Fenton Works was a short, few blocks from Jack's Lake, as the Burgess children called it. Jamie Bennet was now fourteen and his sister, Sophie, was pushing seven. Both were still of the Age of Belief, as were Jamie's friends.
"I can't believe we get to go to school with Jack Frost," Jamie was saying to Claude, when Daniel swooped down from overhead and snatched his slouchy beanie. "But why does it have to be in the summer?"
"Off season," Jack replied, pelting his younger brother with a snowball. Daniel grinned and gave the hat back to Jamie, who got a snowball to the face, for sticking his tongue out at Spring. "I've been here for hours; what took you guys so long?"
"Mom," Jamie replied, and the same time as Daniel. "Jinx!"
Daniel "zipped" his lips, locked them, and threw away the key. Facing Jack with a knowing look, he gestured up and down his body. Jack rolled his eyes and turned away in disgust.
"Jack Frost!" Cupcake burst out laughing. "What are you wearing?"
"Nothing as outlandish as that elvish gettup Spring is wearing," he countered. "Ya, like?" He struck a super-model pose, sending everyone, except Sophie, falling down laughing.
Jack's outfit was even worse than Daniel's. He wore his usual 300 years old deer-hide trousers, but was sporting a white linen shirt, a light blue waistcoat with frost sparkling all over. Completing the ensemble was a fur-lined hooded cloak. "It's almost what I wore when I was human."

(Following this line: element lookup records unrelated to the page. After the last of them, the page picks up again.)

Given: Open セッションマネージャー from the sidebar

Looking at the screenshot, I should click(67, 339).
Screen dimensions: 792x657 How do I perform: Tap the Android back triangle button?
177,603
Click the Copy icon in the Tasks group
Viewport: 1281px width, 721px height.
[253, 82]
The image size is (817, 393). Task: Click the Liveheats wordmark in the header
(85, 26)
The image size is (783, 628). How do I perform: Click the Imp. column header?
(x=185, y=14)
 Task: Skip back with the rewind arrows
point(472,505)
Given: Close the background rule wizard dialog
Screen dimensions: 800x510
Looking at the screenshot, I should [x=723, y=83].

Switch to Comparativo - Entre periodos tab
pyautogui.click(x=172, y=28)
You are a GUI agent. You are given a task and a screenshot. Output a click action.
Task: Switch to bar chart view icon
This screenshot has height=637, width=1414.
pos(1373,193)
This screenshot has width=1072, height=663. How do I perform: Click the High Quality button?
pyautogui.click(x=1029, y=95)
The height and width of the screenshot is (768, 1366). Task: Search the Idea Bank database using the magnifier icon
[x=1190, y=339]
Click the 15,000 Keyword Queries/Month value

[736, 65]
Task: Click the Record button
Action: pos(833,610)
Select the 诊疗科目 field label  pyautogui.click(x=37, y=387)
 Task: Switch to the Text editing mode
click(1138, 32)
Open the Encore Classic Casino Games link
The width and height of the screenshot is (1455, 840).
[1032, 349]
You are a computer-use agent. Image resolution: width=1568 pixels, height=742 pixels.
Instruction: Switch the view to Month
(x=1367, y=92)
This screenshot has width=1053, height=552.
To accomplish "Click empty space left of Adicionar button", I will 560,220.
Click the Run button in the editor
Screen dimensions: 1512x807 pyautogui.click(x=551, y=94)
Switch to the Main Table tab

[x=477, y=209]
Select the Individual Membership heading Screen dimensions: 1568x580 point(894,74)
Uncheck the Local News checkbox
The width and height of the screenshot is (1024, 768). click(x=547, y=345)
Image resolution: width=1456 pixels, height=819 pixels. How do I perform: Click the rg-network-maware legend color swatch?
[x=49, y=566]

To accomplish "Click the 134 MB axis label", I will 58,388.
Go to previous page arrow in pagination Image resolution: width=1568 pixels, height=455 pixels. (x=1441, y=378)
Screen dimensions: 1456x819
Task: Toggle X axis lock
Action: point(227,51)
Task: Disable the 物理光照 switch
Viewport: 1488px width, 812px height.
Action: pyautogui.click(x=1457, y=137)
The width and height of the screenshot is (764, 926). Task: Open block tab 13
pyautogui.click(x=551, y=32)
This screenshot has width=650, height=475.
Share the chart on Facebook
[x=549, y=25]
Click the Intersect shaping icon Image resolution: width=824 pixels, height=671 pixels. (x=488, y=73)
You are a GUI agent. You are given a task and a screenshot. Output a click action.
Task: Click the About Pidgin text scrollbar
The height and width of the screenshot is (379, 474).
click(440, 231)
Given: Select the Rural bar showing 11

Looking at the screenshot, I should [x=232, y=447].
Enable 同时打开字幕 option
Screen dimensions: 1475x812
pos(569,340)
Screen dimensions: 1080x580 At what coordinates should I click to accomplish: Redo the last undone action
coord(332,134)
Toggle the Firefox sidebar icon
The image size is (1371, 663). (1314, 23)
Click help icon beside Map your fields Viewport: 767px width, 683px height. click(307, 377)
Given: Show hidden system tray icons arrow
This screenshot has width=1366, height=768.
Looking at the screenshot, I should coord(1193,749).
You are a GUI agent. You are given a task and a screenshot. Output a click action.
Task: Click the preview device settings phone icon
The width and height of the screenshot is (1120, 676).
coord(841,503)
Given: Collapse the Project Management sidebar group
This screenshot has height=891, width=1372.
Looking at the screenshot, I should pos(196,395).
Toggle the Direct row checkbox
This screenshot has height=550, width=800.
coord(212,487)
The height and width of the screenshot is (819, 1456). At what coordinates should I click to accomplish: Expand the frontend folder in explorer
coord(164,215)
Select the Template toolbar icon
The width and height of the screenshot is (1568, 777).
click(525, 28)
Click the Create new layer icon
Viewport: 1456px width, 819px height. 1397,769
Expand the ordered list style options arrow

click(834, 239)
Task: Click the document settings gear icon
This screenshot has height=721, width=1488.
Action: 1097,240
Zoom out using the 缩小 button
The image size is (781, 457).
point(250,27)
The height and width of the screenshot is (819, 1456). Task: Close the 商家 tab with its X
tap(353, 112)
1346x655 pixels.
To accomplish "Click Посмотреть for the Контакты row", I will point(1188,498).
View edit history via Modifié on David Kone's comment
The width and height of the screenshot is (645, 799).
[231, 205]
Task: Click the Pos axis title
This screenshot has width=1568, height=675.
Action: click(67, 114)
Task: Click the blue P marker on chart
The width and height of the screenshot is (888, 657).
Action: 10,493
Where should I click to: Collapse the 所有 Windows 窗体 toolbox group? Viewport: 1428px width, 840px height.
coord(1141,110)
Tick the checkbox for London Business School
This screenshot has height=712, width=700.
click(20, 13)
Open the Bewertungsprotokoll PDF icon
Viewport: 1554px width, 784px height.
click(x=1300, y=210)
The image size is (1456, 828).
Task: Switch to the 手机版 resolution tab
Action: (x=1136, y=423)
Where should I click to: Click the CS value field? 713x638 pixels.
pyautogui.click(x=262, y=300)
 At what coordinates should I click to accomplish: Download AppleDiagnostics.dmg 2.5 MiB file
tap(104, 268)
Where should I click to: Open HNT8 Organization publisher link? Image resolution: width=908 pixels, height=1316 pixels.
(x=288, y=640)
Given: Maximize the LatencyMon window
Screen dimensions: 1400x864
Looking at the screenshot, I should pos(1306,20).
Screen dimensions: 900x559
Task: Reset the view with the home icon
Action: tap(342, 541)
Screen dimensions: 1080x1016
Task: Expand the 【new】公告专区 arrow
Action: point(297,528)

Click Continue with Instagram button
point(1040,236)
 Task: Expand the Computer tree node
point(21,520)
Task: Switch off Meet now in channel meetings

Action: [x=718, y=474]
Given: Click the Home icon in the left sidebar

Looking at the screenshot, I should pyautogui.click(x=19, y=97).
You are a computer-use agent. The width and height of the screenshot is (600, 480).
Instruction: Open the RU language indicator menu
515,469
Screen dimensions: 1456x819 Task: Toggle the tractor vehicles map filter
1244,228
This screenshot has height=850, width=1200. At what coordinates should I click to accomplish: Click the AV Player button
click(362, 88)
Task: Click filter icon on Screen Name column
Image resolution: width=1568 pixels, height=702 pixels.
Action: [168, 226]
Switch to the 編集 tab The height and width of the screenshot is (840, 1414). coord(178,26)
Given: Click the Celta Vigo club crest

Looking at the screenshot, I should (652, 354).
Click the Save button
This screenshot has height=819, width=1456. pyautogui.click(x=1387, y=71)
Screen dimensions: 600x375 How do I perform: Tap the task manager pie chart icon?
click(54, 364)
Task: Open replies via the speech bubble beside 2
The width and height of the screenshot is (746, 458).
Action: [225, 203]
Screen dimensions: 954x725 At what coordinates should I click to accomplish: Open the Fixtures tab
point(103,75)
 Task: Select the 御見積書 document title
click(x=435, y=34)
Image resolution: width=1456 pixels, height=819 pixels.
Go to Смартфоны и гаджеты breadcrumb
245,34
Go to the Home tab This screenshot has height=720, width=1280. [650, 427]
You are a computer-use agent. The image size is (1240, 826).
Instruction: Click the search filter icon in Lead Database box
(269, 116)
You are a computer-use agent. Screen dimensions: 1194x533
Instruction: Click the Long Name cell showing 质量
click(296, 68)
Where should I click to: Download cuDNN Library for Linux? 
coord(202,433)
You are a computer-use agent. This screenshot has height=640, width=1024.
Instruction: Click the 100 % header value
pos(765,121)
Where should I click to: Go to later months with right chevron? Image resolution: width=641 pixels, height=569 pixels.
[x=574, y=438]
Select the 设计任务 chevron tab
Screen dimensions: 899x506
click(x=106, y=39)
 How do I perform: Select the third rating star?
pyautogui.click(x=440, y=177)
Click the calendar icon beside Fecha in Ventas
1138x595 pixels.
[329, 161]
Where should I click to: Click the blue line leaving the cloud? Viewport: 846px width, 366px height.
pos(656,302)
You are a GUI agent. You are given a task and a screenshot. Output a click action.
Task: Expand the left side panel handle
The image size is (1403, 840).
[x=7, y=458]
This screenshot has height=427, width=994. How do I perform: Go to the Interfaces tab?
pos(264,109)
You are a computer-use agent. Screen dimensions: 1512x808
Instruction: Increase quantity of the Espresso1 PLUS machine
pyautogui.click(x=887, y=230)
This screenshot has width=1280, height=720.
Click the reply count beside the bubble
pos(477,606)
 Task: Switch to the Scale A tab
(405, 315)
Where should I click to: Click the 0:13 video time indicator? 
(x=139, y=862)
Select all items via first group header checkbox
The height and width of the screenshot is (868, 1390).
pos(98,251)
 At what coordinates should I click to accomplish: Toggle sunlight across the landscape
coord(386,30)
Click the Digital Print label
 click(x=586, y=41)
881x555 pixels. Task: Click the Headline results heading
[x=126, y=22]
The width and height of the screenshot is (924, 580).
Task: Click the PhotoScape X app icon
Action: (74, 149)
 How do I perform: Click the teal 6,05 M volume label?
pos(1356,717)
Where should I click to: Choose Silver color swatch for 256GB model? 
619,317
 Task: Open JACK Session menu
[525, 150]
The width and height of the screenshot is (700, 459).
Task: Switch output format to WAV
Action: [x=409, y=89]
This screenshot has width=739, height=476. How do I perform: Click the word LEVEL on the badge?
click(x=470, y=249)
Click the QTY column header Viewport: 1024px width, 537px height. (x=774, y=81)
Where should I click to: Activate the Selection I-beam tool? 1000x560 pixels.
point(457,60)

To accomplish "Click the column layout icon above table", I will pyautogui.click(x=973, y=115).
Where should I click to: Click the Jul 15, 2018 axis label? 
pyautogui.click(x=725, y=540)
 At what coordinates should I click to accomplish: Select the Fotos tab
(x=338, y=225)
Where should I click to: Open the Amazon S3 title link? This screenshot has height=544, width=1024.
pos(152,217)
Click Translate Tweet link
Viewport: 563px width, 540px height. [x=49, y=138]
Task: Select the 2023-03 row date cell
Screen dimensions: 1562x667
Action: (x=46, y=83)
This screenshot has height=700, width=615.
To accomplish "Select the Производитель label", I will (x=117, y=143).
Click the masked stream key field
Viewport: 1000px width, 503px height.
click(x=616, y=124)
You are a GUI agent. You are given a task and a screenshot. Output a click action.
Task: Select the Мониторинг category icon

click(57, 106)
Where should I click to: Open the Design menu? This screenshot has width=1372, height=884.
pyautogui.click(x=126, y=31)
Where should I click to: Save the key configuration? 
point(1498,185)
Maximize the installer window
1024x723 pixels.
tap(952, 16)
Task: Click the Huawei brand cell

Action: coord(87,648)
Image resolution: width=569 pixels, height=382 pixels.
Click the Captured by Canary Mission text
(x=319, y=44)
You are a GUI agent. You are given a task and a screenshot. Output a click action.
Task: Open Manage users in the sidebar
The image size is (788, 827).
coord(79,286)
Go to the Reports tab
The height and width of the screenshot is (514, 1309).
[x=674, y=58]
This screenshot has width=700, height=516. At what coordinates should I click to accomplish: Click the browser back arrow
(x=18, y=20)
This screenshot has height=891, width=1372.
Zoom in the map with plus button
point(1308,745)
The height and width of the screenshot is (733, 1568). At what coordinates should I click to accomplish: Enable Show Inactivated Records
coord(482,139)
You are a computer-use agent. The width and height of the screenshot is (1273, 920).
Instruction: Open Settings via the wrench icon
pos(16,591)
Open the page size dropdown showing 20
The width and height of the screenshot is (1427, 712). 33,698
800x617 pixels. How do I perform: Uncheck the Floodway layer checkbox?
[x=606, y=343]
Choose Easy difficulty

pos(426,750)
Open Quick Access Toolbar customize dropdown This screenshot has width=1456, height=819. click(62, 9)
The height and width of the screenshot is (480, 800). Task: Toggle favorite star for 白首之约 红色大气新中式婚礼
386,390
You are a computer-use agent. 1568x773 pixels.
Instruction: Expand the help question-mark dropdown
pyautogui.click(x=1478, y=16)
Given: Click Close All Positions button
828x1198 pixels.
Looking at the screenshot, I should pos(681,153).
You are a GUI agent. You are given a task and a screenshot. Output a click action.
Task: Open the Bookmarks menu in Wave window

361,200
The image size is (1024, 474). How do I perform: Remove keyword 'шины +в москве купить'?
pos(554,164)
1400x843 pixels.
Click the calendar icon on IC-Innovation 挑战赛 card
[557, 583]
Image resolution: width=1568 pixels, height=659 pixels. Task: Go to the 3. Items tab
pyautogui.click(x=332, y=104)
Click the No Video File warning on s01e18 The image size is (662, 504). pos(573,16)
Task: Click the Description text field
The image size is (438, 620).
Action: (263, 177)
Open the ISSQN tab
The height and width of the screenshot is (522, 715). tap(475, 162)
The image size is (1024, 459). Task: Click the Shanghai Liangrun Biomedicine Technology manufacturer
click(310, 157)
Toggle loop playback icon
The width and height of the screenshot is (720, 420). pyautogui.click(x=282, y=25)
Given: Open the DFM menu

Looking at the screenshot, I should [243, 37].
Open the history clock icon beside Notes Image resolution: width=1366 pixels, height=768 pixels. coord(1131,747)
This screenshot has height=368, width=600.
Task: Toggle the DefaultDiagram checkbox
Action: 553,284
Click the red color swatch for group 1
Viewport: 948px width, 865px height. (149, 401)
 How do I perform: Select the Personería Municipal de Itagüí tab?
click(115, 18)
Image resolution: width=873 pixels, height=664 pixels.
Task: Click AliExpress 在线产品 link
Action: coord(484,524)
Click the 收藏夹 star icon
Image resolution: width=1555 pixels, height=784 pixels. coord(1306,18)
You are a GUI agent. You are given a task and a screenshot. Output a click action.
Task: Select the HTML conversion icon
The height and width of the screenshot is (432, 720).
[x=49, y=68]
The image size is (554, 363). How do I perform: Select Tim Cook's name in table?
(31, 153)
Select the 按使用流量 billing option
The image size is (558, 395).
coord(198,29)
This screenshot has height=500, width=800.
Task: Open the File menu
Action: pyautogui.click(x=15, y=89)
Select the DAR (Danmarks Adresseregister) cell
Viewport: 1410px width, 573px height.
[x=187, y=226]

"Almost, but not quite, my son," Mother Nature said from the outline of a tree. "Come inside to my sanctuary, children. Be welcome!"
A necklace that had escaped Daniel's notice, caught Jamie's eye. "You're wearing jewelry now, Jack?"
Jack looked down at his winged blue sapphire snowflake pendant. "Mother's request," he said, quietly. Daniel nodded, showing them his own.
"So we've got to go inside Mother Nature's house in order to get to the North Pole?" Claude wondered.
"Not quite," Jack answered. "North gave me a special snowglobe to get to the school. It will only activate inside Mother's gardens."
"Which are on the outer fringes of her sanctuary," Daniel added. "North and Bunnymund have agreed to create talismans which will take the form of ordinary watches for the boys or jewelry for the girls so you can get back and forth at will to school."
"When we get to the school, MIM will explain everything else," Jack added. "Everything Spring and I have told you, was told to us by Mother a few days ago. We know nothing more than you."
"Then let's rock and roll!" the Burgess Seven shouted.